Dix ans après un premier protocole relatif à la sécurité des personnels de santé, établi le 11 avril 2013, un Plan national interministériel a été diffusé sur cette même thématique en 2023 reposant sur trois axes principaux :
- la sensibilisation et la formation des soignants ;
- la prévention des violences et la sécurisation des conditions d’exercice
- la déclaration des agressions et l’accompagnement des victimes.
À la lumière de ce plan et de la loi du 09 juillet 2025 élargissant le périmètre des professionnels protégés, facilitant le dépôt de plainte et alourdissant les sanctions pénales, une réactualisation du protocole de 2013 est apparue nécessaire.

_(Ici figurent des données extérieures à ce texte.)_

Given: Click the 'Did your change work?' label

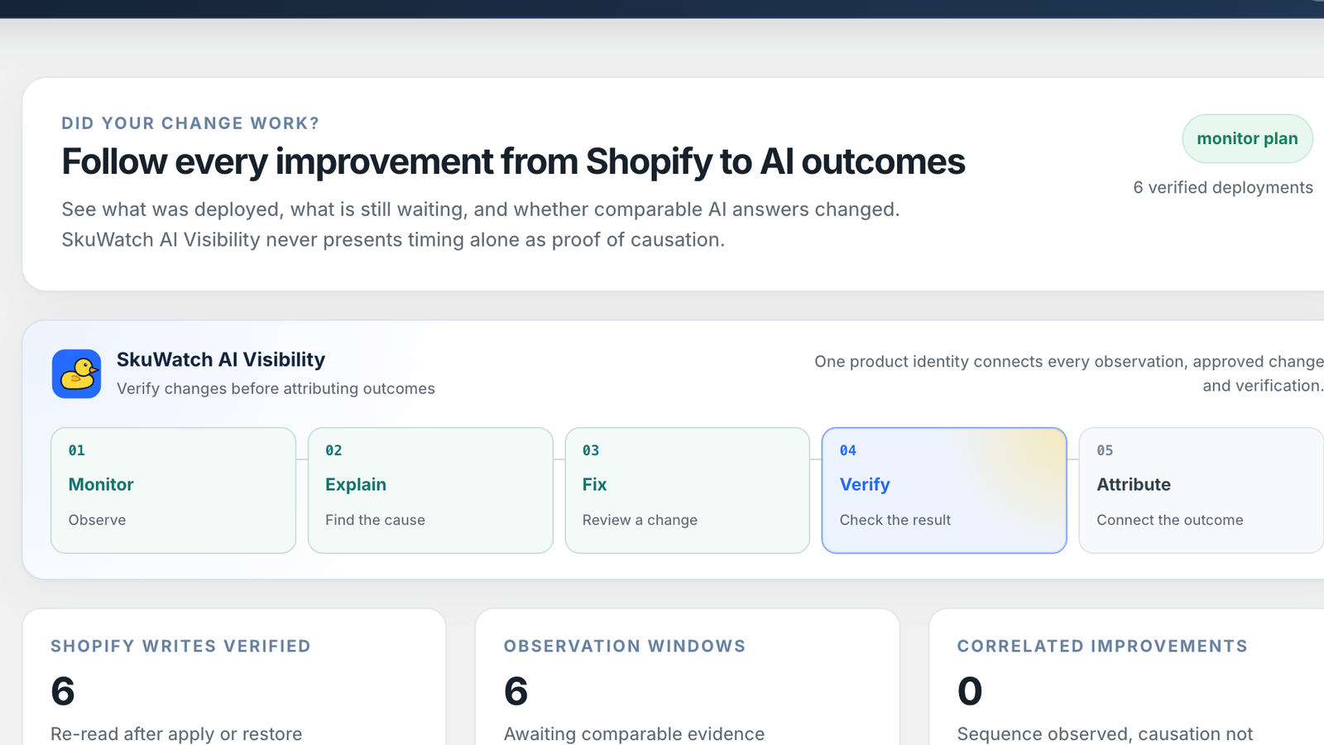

Aussi, un nouveau protocole a été signé, ce jeudi 05 mars 2026, sous l’impulsion de M. Antoine GUERIN, préfet délégué à la défense et à la sécurité, entre les parquets de Lyon et de Villefranche-sur-Saône, la direction interdépartementale de la police nationale, le groupement de gendarmerie départementale du Rhône, l’agence régionale de santé Auvergne-Rhône-Alpes, ainsi que les présidents des conseils régionaux et départementaux des professionnels de santé du Rhône.
S’articulant autour de 10 articles, la convention prévoit notamment :
- la mise à jour des coordonnées des différentes parties prenantes et notamment des correspondants police et gendarmerie ;
- un système de signalement par des fiches d’alertes pour des cas non urgents ;
- la mise à disposition d’un guide pratique et notamment une fiche sur les bons réflexes à adopter pour préserver les traces et les indices en cas d’agression ;
- la possible inscription des coordonnées d’un soignant menacé pour une identification rapide en cas d’appel au 17 ;
- la mise en place de la plainte en ligne ainsi que la possibilité d’être reçu dans le commissariat ou la brigade de son choix ;
- des conseils et des recommandations en matière de sûreté et d’installation de dispositifs de vidéoprotection.
Ce nouveau protocole permet ainsi de renforcer la coopération entre les différents professionnels de santé (médecins, infirmiers, dentistes, pharmaciens, kiné, podologues, sages-femmes), l’institution judiciaire et les services de l’État en favorisant les contacts directs et l’échange d’informations entre les parties.